Beginning in August 1980, the six-cylinder 2.8-liter diesel was added to the Van and Wagon models in Japan. A lock-up torque converter was added to the four-speed automatic transmission, which was added in June 1982. This new transmission gave considerably better fuel economy, but did necessitate altering the floor plate to provide a wider transmission tunnel. At this time, the L20-engined van received a version of the engine which met the 1981 emissions standards; this model received the new chassis code V431. In February 1983, the "Excellence" trim was added to help sell the last 430 cars before the introduction of the new Y30, fitted with either the turbocharged or the fuel injected L20 engine. This model approached the top Brougham's trim, but in a lower tax bracket and with special two-tone paint.

The 2.0-litre turbocharged L20ET first appeared in the Cedric and its sister car, the Gloria in December 1979, a first for the Japanese market. Production actually began two months earlier. To receive official approval of this engine, Nissan focused attention on the energy saving capacities of the turbo engine. In another first for Japan, the naturally aspirated 280E received electronic fuel injection and the ECCS engine management system. All of these firsts helped the 430-series Cedric/Gloria becoming named Japan's Car of The Year of 1979. The trim level of SGL-F became available with the turbocharged engine from April 1981, which was also when the range received a facelift. At this time, power of the L28 engine climbed from .

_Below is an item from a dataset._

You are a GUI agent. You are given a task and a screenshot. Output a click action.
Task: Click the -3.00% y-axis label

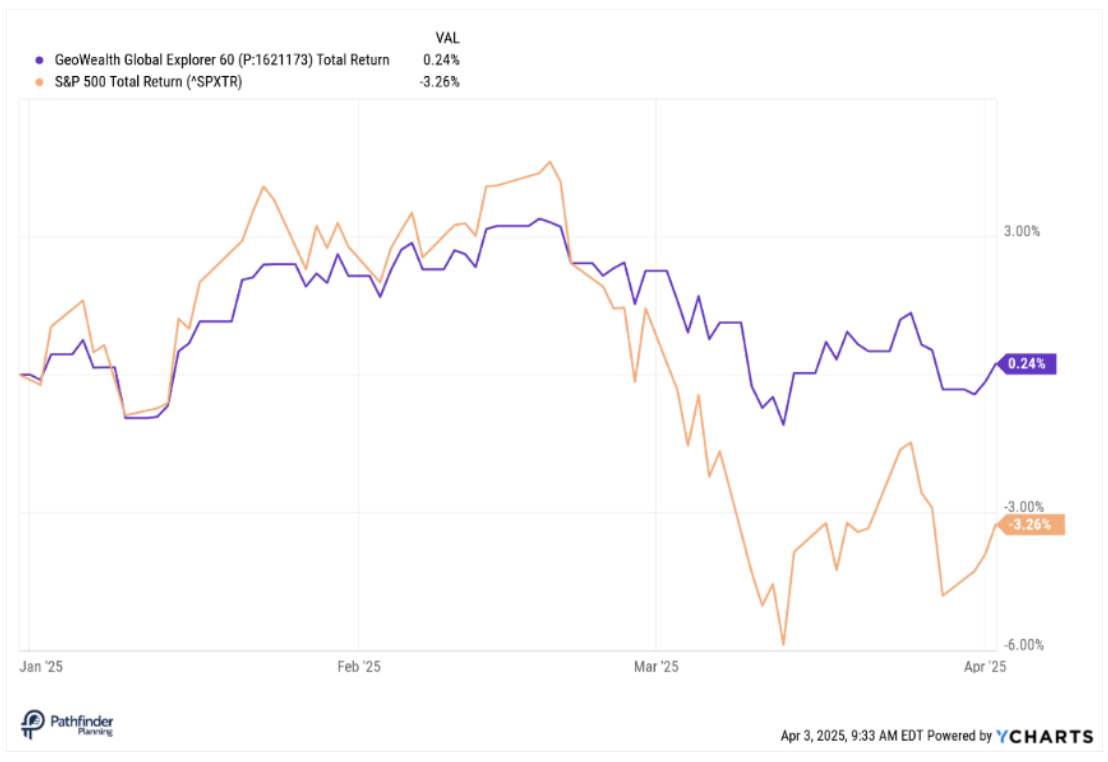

The diesel engine that had been first introduced with the previous generation was complemented by a 2.8 L inline-six diesel, a first for the Japanese market. This, the LD28, was introduced in October 1979, somewhat later than petrol versions, and remained in production until September 1985. It was uncommonly quiet and comfortable for a diesel of this period, and found a large proportion of private buyers. It was originally only available with an automatic transmission; a five-speed model arrived in February 1980 (Vans and Wagons only received the manual option three months later). Mainly for taxi and fleet use the more frugal 2- and 2.2-litre four-cylinder SD-series engines also remained available. These lower-spec models received four round headlights, as did the LPG-powered models with the  L20P engine.

The two-door coupé was no longer offered, and was replaced by the Skyline-based Nissan Leopard luxury sports coupé. A four-door convertible version was made available in small numbers for special use. These were mainly bought by government entities for ceremonial use and was not offered on sale to the general public.

The 430 series Cedric was assembled and sold in Taiwan as the Yue Loong Cedric 2.0 and 2.4. At first codenamed 806, it became the 807 after a minor facelift.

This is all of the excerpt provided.